Türkiye üretici ortaklarından olduğu F-35 programından Rusya’dan satın aldığı S-400 füze savunma sisteminin yeni nesil savaş uçaklarına yönelik güvenlik riski oluşturduğu gerekçesiyle eski Başkan Trump döneminde çıkarılmıştı.
Türkiye ve ABD arasındaki ikili ilişkilerin en önemli bileşenlerinden birinin güvenlik olduğunu belirten Jim Townsend, başkan olması halinde ikili ilişkilere çıkarsal düzeyde bakan Trump’ın Cumhurbaşkanı Erdoğan’la anlaşarak S-400’lerin kullanılmamak üzere kilitlenebileceği ya da ortadan kaldırılabileceği ve bunun karşılığında F-35 programına yeniden ortak olunmasının önünün açılabileceği bir formül bulunmasını umuyor.
Emekli Büyükelçi James Jeffrey ise F-35 konusunun çözümünde ABD Kongresi’nin kilit role sahip olduğunu hatırlatarak, “İlk önce sorunun kökeninde bulunan S-400 konusunda bir görüşme olmak zorunda.

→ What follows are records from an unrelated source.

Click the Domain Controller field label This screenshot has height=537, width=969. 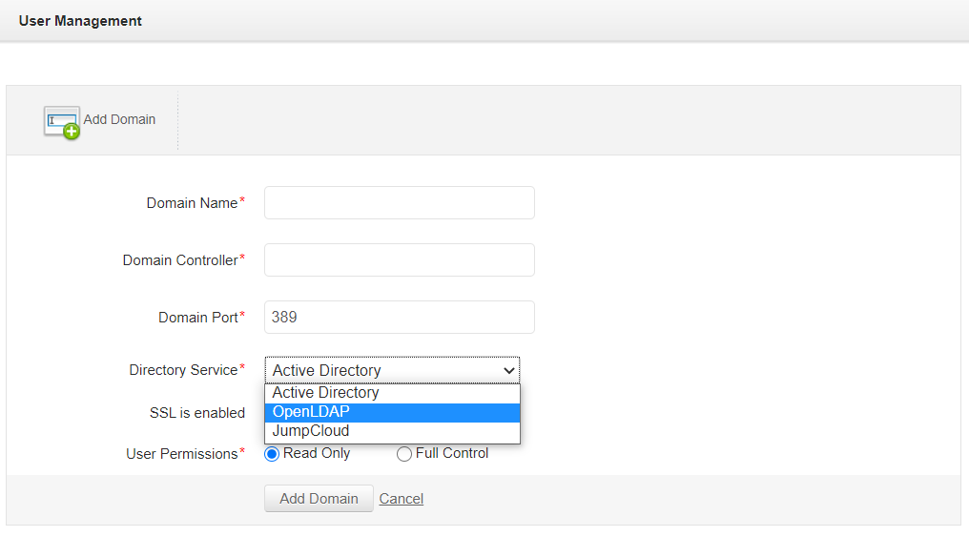click(x=180, y=260)
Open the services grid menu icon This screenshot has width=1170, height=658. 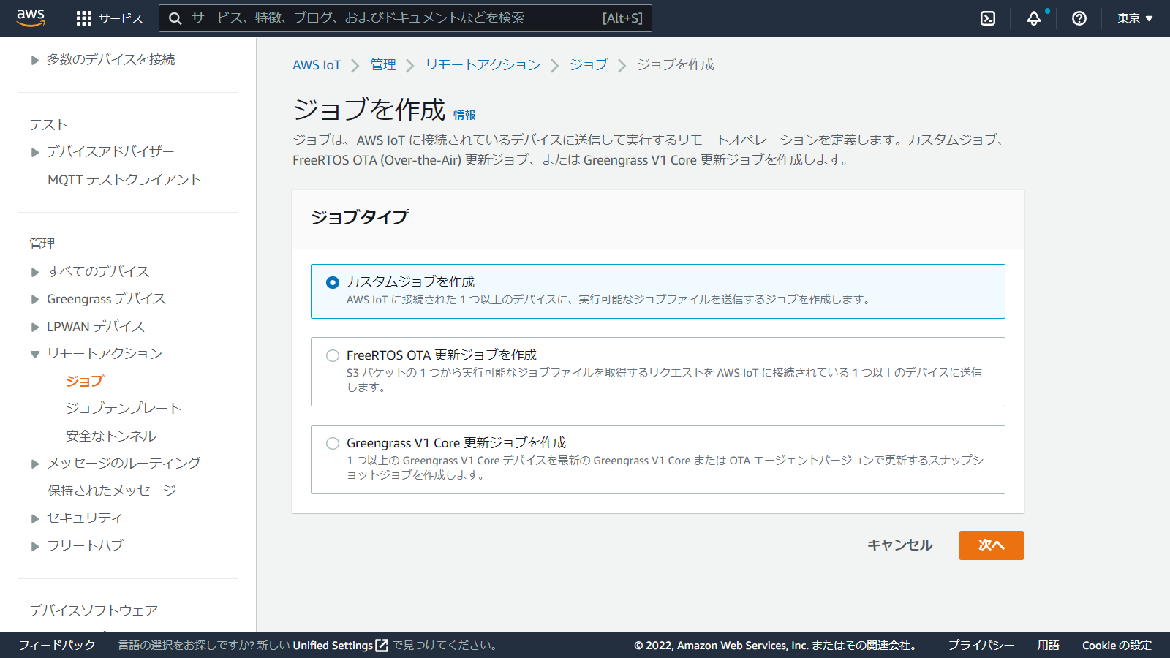84,18
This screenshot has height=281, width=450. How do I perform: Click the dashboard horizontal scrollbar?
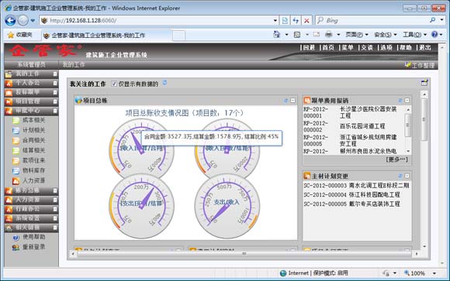tap(244, 254)
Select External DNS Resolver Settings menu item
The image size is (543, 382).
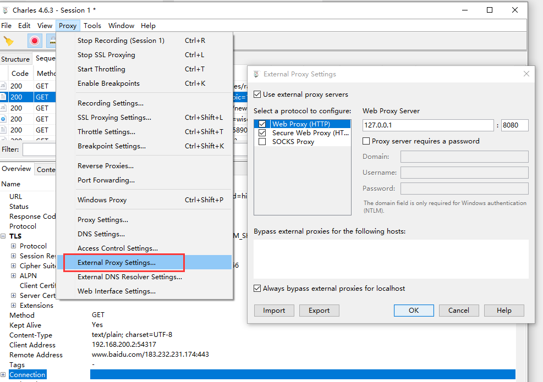pyautogui.click(x=129, y=277)
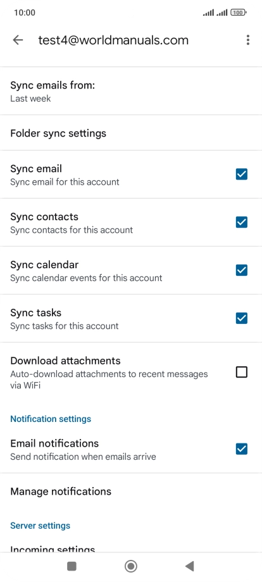
Task: Tap the Android recent apps square button
Action: pos(72,566)
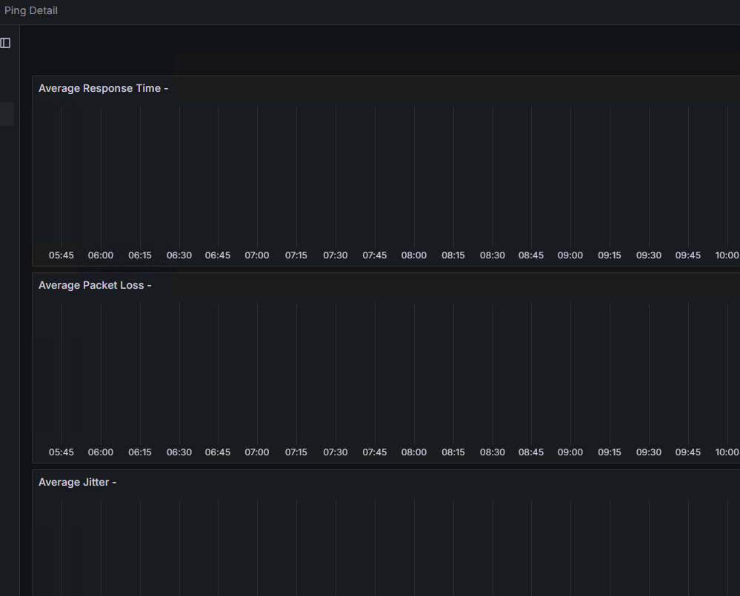
Task: Click 06:15 on Average Packet Loss axis
Action: pyautogui.click(x=140, y=452)
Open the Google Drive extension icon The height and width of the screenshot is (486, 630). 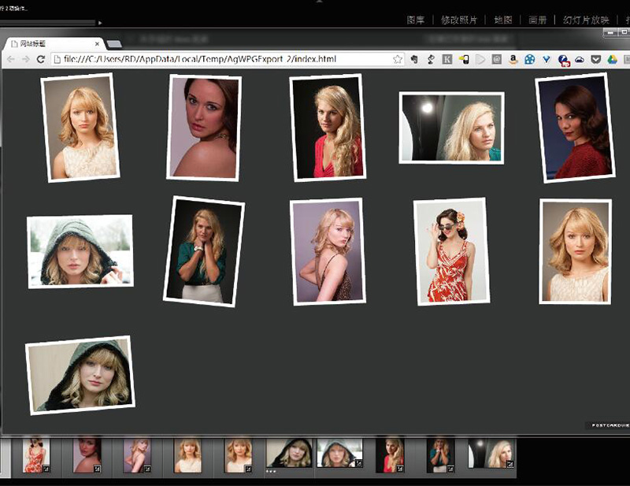(x=611, y=59)
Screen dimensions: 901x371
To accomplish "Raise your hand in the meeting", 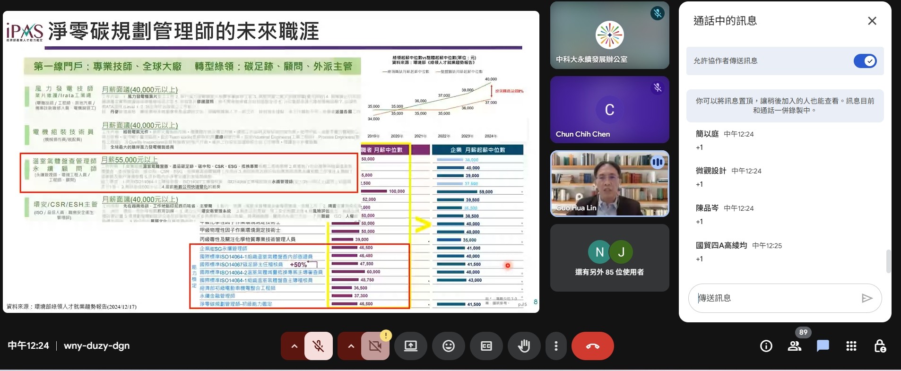I will [x=523, y=346].
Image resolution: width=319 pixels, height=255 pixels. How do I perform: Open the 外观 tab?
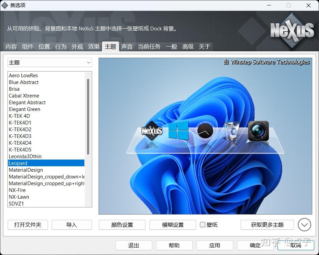77,47
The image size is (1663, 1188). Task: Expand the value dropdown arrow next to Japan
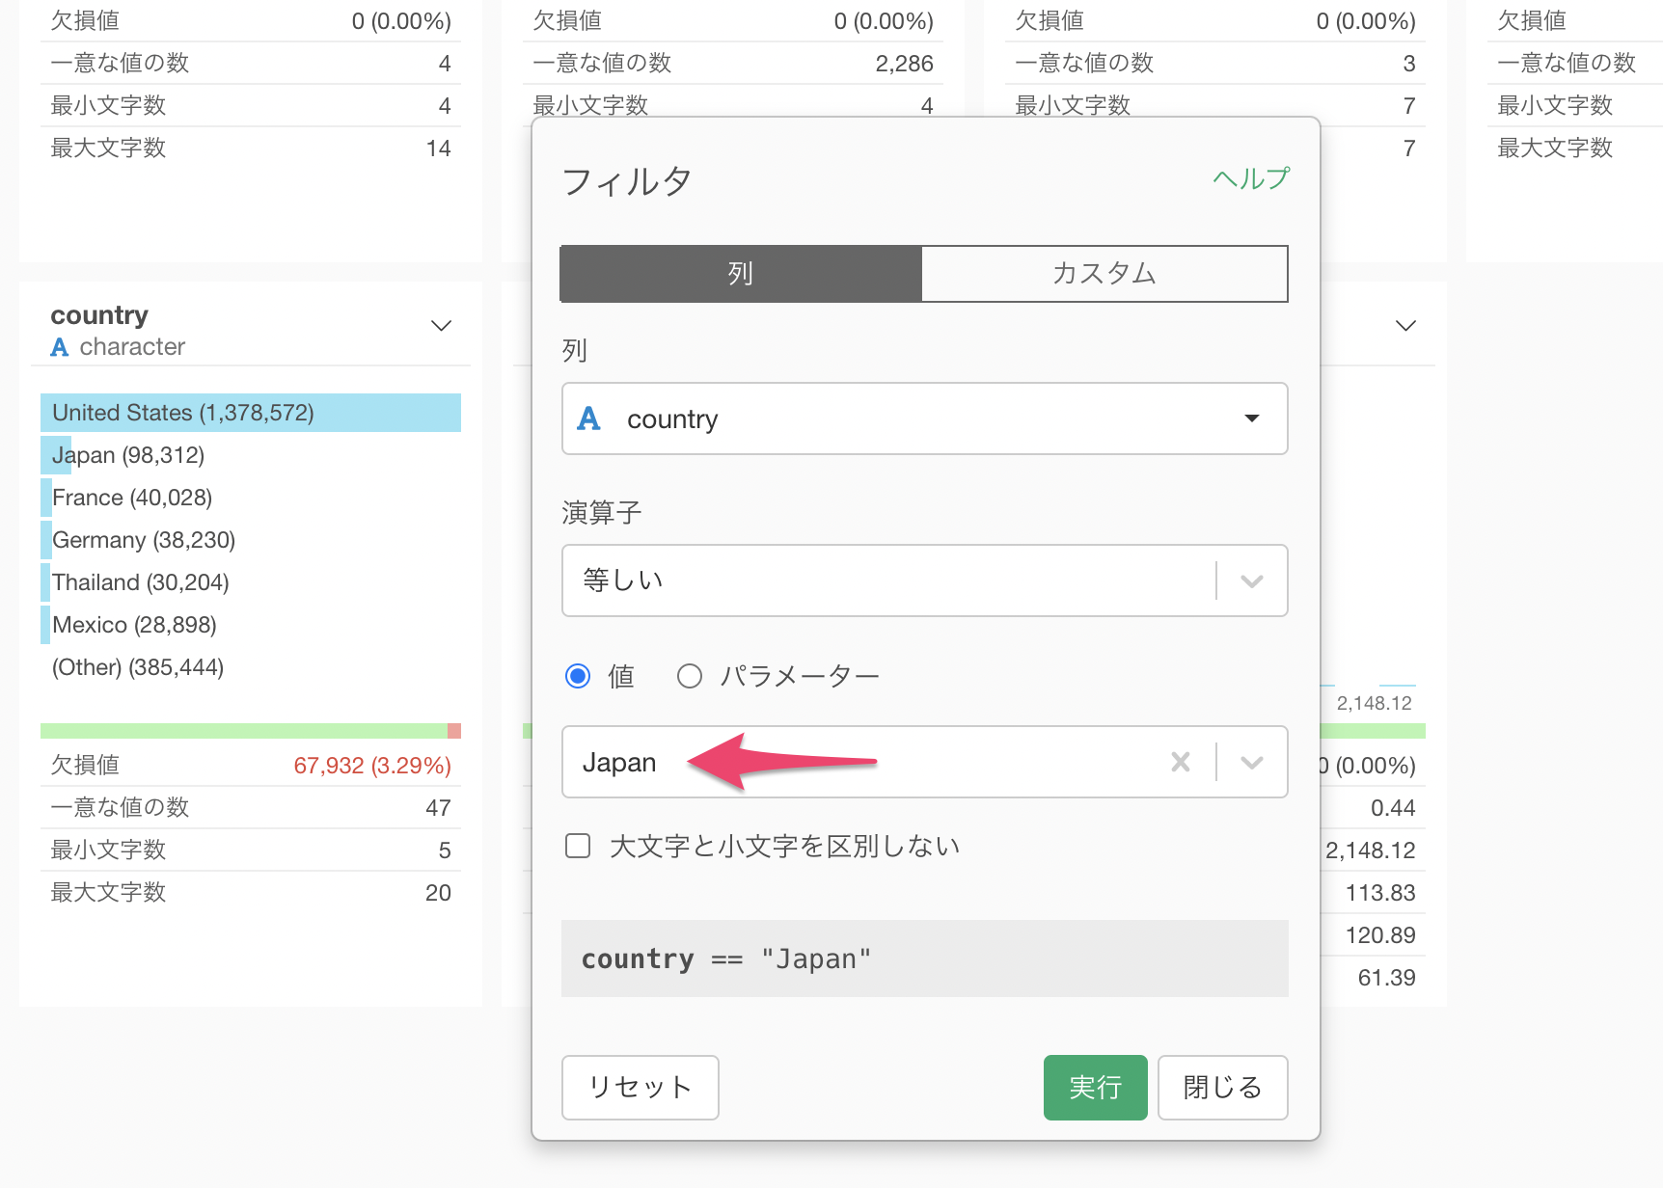coord(1252,763)
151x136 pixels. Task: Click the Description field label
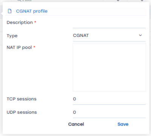pyautogui.click(x=20, y=23)
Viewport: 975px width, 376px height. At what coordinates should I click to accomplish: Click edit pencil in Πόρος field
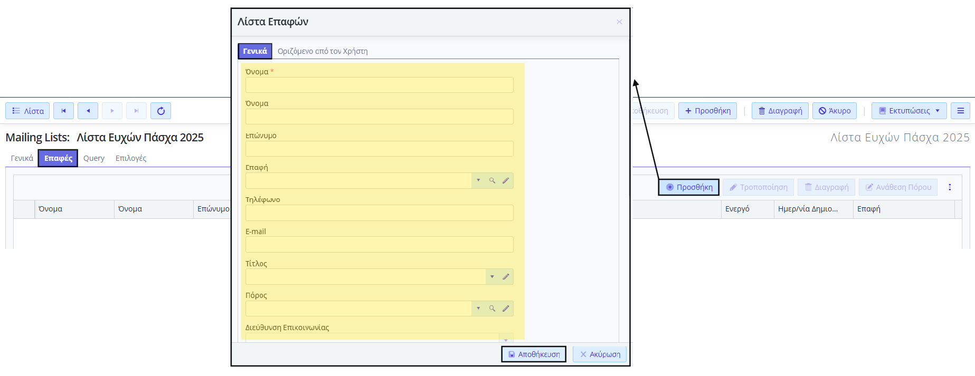506,308
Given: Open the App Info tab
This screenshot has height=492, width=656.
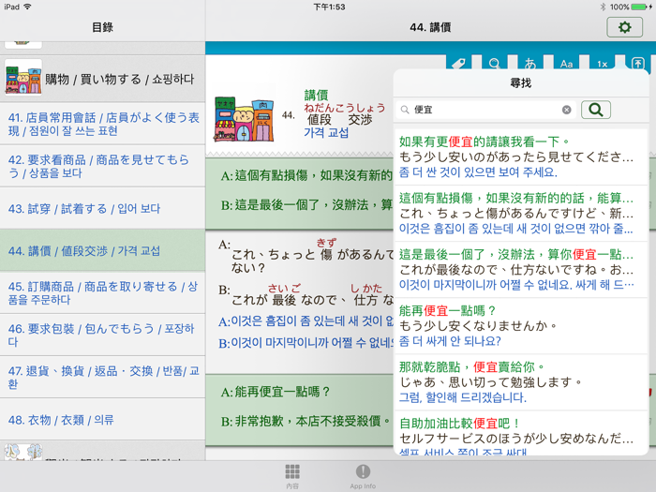Looking at the screenshot, I should coord(363,475).
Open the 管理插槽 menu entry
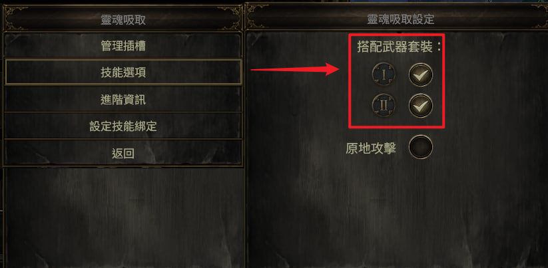 click(x=123, y=46)

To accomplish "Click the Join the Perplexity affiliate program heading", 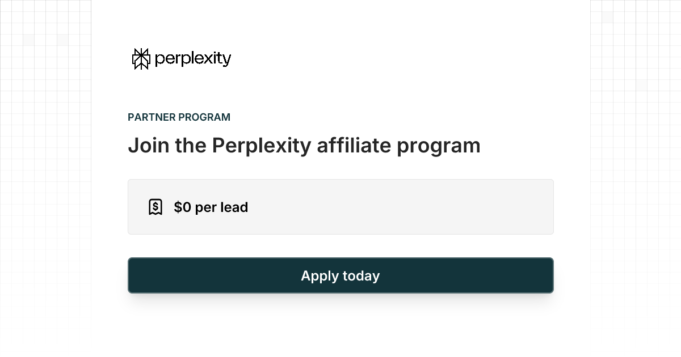I will point(304,146).
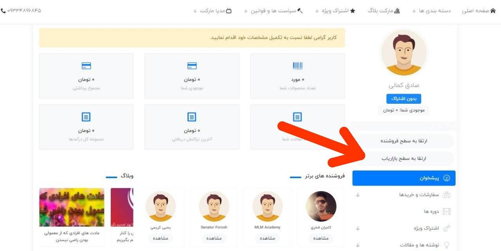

Ancak bu bana kalırsa Kongre’yi ilgilendiren bir mesele. İsrail konusunda söylem sebebiyle Kongre’deki kimsenin şu anda Türkiye için bir şey yapmasının olası olduğunu sanmıyorum. Dürüst olmak zorundayım” diyor.
ABD Kongresi’nin alt kanadı olan Temsilciler Meclisi’nde Cumhuriyetçiler; üst kanadı olan Senato’da ise Demokratlar çoğunlukta.
5 Kasım’da yapılacak seçimlerde 435 sandalyeli Temsilciler Meclisi’nin tamamı; Senato’da da 33 koltuğun yeni sahibi belirlenecek.
ABD siyasetinde denge-denetleme mekanizmasının önemli bir ayağını oluşturan Kongre dış politikada, savunma konularında önemli rol üstleniyor. Ülkelere silah satışı anlaşmalarında önce ilgili komisyonların sonra da Kongre’nin onayı gerekiyor.
Türkiye Cumhurbaşkanı Recep Tayyip Erdoğan, Cumhuriyetçi Parti’nin 2024 başkan adayı eski Başkan Donald Trump’ı 13 Temmuz’da Pennsylvania’daki suikast girişiminin ardından telefonla aramıştı.
Olası bir Trump döneminde dış politika önceliklerini değerlendiren Jim Townsend, “Dikkatini dış politikaya ne kadar erken çevirebilir emin değilim. Seçildiğinde iç siyasetle ilgili yapmak isteyeceği pek çok şey var. Dış politikada önceliği Ukrayna, sonra Ortadoğu ve daha sonra Çin olacaktır” diyor.